My mold is 11 inches long. I've seen molds that are 6, 8 and 10 inches long and then Crystal's really long molds!!


MellonFriend said:


> I love the textured top! So swirly!


Thanks, Mellon!! I'll give the credit to my "fancy" toothpick. Couldn't have done it without 'em! 😁🤣


----------



## ksalvagno (Oct 6, 2009)

Love it!


----------



## toth boer goats (Jul 20, 2008)

Nice work.


----------



## Dandy Hill Farm (Aug 5, 2021)

I made another half batch of Lavender soap last week! This time, I only colored half of the soap with "lavender" mica powder to get some swirls!









































Also, all of the other soaps I've made are done curing! So far, I don't have any complaints about them and neither does my family. 😀


----------



## Rancho Draco (Sep 29, 2021)

Nice! Was the triangle shape purposely done or did it just work out that way? I like it!


----------



## MellonFriend (Aug 8, 2017)

Very beautiful! I love what you did with the top. That bar in the front right of the curing rack looks like it has an elephant on it.😋🐘

I still haven't gotten to make soap. 🙁 I must find some time somehow!


----------



## Dandy Hill Farm (Aug 5, 2021)

Rancho Draco said:


> Nice! Was the triangle shape purposely done or did it just work out that way? I like it!


Thanks. I'm assuming your talking about the top....yes, that's was done purposely. I was trying to do what Crystal does to some of her soaps with a spoon....I definitely have some room for improvement with that part...dad said it looked like a dinosaurs' back. 😂


----------



## Dandy Hill Farm (Aug 5, 2021)

MellonFriend said:


> Very beautiful! I love what you did with the top. That bar in the front right of the curing rack looks like it has an elephant on it.😋🐘
> 
> I still haven't gotten to make soap. 🙁 I must find some time somehow!


Thank you! Your right, it does lol! Each bar is so unique that it doesn't seem like they all came from the same loaf! 

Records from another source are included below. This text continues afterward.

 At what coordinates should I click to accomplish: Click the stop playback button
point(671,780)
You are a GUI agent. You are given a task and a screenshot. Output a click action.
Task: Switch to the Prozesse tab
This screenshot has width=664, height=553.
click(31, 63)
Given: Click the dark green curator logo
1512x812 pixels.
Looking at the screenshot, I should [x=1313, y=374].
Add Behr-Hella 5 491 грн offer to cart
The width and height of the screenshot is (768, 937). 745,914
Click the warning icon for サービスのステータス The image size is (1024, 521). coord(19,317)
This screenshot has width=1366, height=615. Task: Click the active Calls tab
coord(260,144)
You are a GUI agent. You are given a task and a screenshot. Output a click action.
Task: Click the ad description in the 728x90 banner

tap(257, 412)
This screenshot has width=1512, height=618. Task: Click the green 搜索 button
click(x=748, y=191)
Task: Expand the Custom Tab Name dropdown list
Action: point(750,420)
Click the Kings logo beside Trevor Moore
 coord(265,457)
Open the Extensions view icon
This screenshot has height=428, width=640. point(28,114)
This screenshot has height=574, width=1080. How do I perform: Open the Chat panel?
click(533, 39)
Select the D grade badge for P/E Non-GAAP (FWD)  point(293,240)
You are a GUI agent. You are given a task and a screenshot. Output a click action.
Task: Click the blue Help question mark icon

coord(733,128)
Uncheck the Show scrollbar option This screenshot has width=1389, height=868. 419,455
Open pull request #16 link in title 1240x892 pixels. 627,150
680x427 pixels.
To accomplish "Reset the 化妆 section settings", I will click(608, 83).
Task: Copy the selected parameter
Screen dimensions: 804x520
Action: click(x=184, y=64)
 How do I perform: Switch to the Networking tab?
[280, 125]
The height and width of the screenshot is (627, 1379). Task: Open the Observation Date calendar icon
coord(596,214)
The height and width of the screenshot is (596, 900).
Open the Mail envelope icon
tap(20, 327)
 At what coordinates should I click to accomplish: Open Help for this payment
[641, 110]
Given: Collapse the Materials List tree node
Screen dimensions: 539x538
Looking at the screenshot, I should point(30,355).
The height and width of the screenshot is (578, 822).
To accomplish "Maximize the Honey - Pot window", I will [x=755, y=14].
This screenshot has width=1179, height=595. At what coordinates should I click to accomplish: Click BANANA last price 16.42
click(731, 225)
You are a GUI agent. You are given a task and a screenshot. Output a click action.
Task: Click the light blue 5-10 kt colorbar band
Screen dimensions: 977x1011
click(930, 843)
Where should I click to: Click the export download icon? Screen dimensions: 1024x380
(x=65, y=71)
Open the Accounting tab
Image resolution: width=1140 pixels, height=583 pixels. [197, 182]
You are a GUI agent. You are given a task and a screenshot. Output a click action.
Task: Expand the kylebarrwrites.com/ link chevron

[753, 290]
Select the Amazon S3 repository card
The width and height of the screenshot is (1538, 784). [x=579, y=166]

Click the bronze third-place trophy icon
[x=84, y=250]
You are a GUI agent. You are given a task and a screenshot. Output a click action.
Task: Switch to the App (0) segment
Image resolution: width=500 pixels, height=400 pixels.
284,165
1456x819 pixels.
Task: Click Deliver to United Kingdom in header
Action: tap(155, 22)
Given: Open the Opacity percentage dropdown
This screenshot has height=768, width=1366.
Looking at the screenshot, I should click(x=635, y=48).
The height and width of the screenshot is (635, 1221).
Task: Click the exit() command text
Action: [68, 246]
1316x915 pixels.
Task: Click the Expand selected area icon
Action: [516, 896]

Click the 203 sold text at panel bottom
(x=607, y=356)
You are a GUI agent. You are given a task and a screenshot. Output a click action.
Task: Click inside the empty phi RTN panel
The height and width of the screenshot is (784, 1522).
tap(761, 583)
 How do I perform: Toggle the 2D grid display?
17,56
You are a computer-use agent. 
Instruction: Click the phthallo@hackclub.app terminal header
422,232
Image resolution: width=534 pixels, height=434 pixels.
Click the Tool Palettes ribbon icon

Yes you must! I always enjoy seeing your soap. I can imagine you have to be pretty busy with all your adorable kids though. 😊


----------



## Goatastic43 (Jun 11, 2021)

Great job! I beat it smells heavenly!


----------



## Rancho Draco (Sep 29, 2021)

Dandy Hill Farm said:


> Thanks. I'm assuming your talking about the top....yes, that's was done purposely. I was trying to do what Crystal does to some of her soaps with a spoon....I definitely have some room for improvement with that part...dad said it looked like a dinosaurs' back. 😂


It does but I don't think that's a bad thing!


----------



## ksalvagno (Oct 6, 2009)

Nice!


----------



## MellonFriend (Aug 8, 2017)

Dandy Hill Farm said:


> Yes you must! I always enjoy seeing your soap. I can imagine you have to be pretty busy with all your adorable kids though. 😊


All I can say is make as much soap as you can before your does kid! 😜


----------



## toth boer goats (Jul 20, 2008)

Nice work.


----------



## Dandy Hill Farm (Aug 5, 2021)

Finally got around to making some more soap yesterday and today! Lavender is a huge favorite with my family and friends and I made two more full loaves of it. I also tried adding some sodium lactate to both batches to see if I could get my bars a little firmer and longer lasting. Curious to see if we'll be able to notice a difference or not.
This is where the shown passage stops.